PROMPT →
Would you please return all of the entries below exactly as shown?

○ ○ ○ ○ ○

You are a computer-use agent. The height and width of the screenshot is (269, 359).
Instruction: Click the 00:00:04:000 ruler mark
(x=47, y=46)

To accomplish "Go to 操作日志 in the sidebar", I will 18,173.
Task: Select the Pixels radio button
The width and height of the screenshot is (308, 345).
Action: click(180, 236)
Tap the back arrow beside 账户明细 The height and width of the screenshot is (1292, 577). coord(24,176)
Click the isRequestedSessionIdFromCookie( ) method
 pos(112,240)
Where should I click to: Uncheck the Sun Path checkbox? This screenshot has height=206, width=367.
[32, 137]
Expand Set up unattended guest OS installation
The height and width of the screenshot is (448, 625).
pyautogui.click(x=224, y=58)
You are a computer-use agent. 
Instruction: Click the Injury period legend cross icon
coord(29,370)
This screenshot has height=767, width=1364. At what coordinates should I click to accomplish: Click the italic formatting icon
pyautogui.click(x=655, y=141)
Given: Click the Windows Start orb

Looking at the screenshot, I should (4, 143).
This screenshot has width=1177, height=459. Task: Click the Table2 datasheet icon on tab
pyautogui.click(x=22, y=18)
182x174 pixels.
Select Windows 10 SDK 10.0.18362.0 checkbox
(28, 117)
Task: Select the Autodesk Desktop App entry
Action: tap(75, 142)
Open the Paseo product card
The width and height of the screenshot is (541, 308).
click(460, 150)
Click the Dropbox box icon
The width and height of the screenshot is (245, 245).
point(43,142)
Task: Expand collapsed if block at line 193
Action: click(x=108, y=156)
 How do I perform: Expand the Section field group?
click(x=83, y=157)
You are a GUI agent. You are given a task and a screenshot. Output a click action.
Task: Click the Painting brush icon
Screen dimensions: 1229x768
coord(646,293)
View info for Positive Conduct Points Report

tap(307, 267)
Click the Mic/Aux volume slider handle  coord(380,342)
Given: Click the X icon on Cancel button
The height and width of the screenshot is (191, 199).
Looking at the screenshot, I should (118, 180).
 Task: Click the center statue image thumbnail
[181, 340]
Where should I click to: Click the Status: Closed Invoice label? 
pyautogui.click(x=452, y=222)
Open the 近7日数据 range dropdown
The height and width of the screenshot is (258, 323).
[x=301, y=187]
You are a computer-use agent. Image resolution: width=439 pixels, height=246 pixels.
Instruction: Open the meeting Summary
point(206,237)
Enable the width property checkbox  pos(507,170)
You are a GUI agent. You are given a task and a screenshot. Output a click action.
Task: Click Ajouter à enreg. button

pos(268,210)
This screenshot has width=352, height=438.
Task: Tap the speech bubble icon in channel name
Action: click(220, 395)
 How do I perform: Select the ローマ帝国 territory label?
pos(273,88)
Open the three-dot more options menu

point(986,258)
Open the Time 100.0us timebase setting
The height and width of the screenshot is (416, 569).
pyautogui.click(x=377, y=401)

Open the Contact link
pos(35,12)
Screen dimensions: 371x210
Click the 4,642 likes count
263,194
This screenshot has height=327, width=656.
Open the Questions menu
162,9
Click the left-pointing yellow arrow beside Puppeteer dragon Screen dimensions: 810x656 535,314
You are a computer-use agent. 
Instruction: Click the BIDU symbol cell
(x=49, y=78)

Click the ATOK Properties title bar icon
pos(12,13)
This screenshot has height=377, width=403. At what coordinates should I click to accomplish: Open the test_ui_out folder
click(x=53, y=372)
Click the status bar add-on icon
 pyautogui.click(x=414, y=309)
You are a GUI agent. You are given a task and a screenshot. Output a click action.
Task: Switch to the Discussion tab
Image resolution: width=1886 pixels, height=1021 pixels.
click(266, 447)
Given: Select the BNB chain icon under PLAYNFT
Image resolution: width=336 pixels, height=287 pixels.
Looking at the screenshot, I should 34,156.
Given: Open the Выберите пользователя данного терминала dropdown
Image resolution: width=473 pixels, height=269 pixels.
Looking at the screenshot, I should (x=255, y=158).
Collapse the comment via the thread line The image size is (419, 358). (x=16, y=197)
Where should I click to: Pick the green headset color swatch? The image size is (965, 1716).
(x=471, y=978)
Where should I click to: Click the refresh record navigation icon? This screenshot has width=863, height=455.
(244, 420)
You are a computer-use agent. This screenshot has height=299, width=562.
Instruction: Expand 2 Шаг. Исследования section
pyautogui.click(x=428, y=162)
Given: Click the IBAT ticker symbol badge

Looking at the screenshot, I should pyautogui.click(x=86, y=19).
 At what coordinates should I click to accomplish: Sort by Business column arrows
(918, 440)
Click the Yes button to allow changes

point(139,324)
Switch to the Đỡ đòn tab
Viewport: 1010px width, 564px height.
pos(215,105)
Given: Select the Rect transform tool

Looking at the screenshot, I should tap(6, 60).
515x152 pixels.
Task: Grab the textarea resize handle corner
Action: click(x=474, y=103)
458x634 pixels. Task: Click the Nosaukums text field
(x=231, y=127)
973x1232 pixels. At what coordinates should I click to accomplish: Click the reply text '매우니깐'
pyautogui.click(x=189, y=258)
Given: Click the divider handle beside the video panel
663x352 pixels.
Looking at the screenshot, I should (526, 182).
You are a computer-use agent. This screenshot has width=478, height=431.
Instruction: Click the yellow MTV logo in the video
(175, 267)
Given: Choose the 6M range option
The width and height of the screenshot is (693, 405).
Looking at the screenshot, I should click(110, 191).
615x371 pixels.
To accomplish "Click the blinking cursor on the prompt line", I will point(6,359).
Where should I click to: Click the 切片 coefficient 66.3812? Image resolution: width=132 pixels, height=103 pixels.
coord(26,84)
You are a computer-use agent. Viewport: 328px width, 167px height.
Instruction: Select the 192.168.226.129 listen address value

○ ○ ○ ○ ○

ANSWER TO THIS PROBLEM →
You are a computer-use agent. The height and width of the screenshot is (269, 359).
Instruction: Click the 00:00:04:000 ruler mark
(x=47, y=46)

To accomplish "Go to 操作日志 in the sidebar", I will 18,173.
Task: Select the Pixels radio button
The width and height of the screenshot is (308, 345).
Action: click(180, 236)
Tap the back arrow beside 账户明细 The height and width of the screenshot is (1292, 577). coord(24,176)
Click the isRequestedSessionIdFromCookie( ) method
 pos(112,240)
Where should I click to: Uncheck the Sun Path checkbox? This screenshot has height=206, width=367.
[32, 137]
Expand Set up unattended guest OS installation
The height and width of the screenshot is (448, 625).
pyautogui.click(x=224, y=58)
You are a computer-use agent. 
Instruction: Click the Injury period legend cross icon
coord(29,370)
This screenshot has height=767, width=1364. At what coordinates should I click to accomplish: Click the italic formatting icon
pyautogui.click(x=655, y=141)
Given: Click the Windows Start orb

Looking at the screenshot, I should (4, 143).
This screenshot has width=1177, height=459. Task: Click the Table2 datasheet icon on tab
pyautogui.click(x=22, y=18)
182x174 pixels.
Select Windows 10 SDK 10.0.18362.0 checkbox
(28, 117)
Task: Select the Autodesk Desktop App entry
Action: tap(75, 142)
Open the Paseo product card
The width and height of the screenshot is (541, 308).
click(460, 150)
Click the Dropbox box icon
The width and height of the screenshot is (245, 245).
point(43,142)
Task: Expand collapsed if block at line 193
Action: click(x=108, y=156)
 How do I perform: Expand the Section field group?
click(x=83, y=157)
You are a GUI agent. You are given a task and a screenshot. Output a click action.
Task: Click the Painting brush icon
Screen dimensions: 1229x768
coord(646,293)
View info for Positive Conduct Points Report

tap(307, 267)
Click the Mic/Aux volume slider handle  coord(380,342)
Given: Click the X icon on Cancel button
The height and width of the screenshot is (191, 199).
Looking at the screenshot, I should (118, 180).
 Task: Click the center statue image thumbnail
[181, 340]
Where should I click to: Click the Status: Closed Invoice label? 
pyautogui.click(x=452, y=222)
Open the 近7日数据 range dropdown
The height and width of the screenshot is (258, 323).
[x=301, y=187]
You are a computer-use agent. Image resolution: width=439 pixels, height=246 pixels.
Instruction: Open the meeting Summary
point(206,237)
Enable the width property checkbox  pos(507,170)
You are a GUI agent. You are given a task and a screenshot. Output a click action.
Task: Click Ajouter à enreg. button

pos(268,210)
This screenshot has width=352, height=438.
Task: Tap the speech bubble icon in channel name
Action: click(220, 395)
 How do I perform: Select the ローマ帝国 territory label?
pos(273,88)
Open the three-dot more options menu

point(986,258)
Open the Time 100.0us timebase setting
The height and width of the screenshot is (416, 569).
pyautogui.click(x=377, y=401)

Open the Contact link
pos(35,12)
Screen dimensions: 371x210
Click the 4,642 likes count
263,194
This screenshot has height=327, width=656.
Open the Questions menu
162,9
Click the left-pointing yellow arrow beside Puppeteer dragon Screen dimensions: 810x656 535,314
You are a computer-use agent. 
Instruction: Click the BIDU symbol cell
(x=49, y=78)

Click the ATOK Properties title bar icon
pos(12,13)
This screenshot has height=377, width=403. At what coordinates should I click to accomplish: Open the test_ui_out folder
click(x=53, y=372)
Click the status bar add-on icon
 pyautogui.click(x=414, y=309)
You are a GUI agent. You are given a task and a screenshot. Output a click action.
Task: Switch to the Discussion tab
Image resolution: width=1886 pixels, height=1021 pixels.
click(266, 447)
Given: Select the BNB chain icon under PLAYNFT
Image resolution: width=336 pixels, height=287 pixels.
Looking at the screenshot, I should 34,156.
Given: Open the Выберите пользователя данного терминала dropdown
Image resolution: width=473 pixels, height=269 pixels.
Looking at the screenshot, I should (x=255, y=158).
Collapse the comment via the thread line The image size is (419, 358). (x=16, y=197)
Where should I click to: Pick the green headset color swatch? The image size is (965, 1716).
(x=471, y=978)
Where should I click to: Click the refresh record navigation icon? This screenshot has width=863, height=455.
(244, 420)
You are a computer-use agent. This screenshot has height=299, width=562.
Instruction: Expand 2 Шаг. Исследования section
pyautogui.click(x=428, y=162)
Given: Click the IBAT ticker symbol badge

Looking at the screenshot, I should pyautogui.click(x=86, y=19).
 At what coordinates should I click to accomplish: Sort by Business column arrows
(918, 440)
Click the Yes button to allow changes

point(139,324)
Switch to the Đỡ đòn tab
Viewport: 1010px width, 564px height.
pos(215,105)
Given: Select the Rect transform tool

Looking at the screenshot, I should tap(6, 60).
515x152 pixels.
Task: Grab the textarea resize handle corner
Action: click(x=474, y=103)
458x634 pixels. Task: Click the Nosaukums text field
(x=231, y=127)
973x1232 pixels. At what coordinates should I click to accomplish: Click the reply text '매우니깐'
pyautogui.click(x=189, y=258)
Given: Click the divider handle beside the video panel
663x352 pixels.
Looking at the screenshot, I should (526, 182).
You are a computer-use agent. This screenshot has width=478, height=431.
Instruction: Click the yellow MTV logo in the video
(175, 267)
Given: Choose the 6M range option
The width and height of the screenshot is (693, 405).
Looking at the screenshot, I should click(110, 191).
615x371 pixels.
To accomplish "Click the blinking cursor on the prompt line", I will point(6,359).
Where should I click to: Click the 切片 coefficient 66.3812? Image resolution: width=132 pixels, height=103 pixels.
coord(26,84)
You are a computer-use agent. Viewport: 328px width, 167px height.
Instruction: Select the 192.168.226.129 listen address value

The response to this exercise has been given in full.